The INS ceased to exist on March 1, 2003, and its functions were transferred to USCIS, which is part of the Department of Homeland Security ("DHS"). Malilia v. Holder, 632 F.3d 598, 601 n.1 (9th Cir. 2011).
On November 19, 2010, Singh received a letter styled as a Notice of Intent to Terminate Asylum Status ("NOIT") from the USCIS. Id. ¶ 6. The NOIT stated, in relevant part, as follows:
USCIS previously issued a NOIT to Singh on June 27, 2006, and subsequently terminated his asylum status, effective June 12, 2009. Singh and his family filed suit in this Court challenging USCIS's decision to terminate asylum.

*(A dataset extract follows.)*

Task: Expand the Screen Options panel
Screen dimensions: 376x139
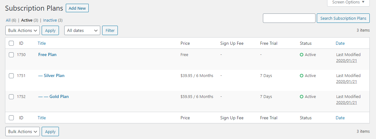Action: pyautogui.click(x=348, y=2)
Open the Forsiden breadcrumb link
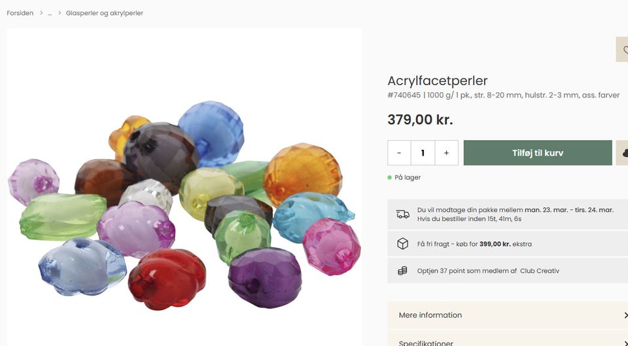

See Singh v. Bardini, C 09-3382 EMC. Judge Edward Chen (then a Magistrate Judge) denied Defendants' motion to dismiss for lack ofjurisdiction. Singh v. Bardini, No. C 09-3382 EMC, 2010 WL 308807 (N.D. Cal. Jan. 19, 2010). Judge Chen ultimately ruled in favor of Plaintiffs. Id., 2010 WL 229320 (N.D. Cal. June 7, 2010). Although the instant case involves the same parties and arises from the USCIS's continuing efforts to terminate Plaintiffs' asylum status, Judge Chen denied Plaintiffs' motion to relate the cases.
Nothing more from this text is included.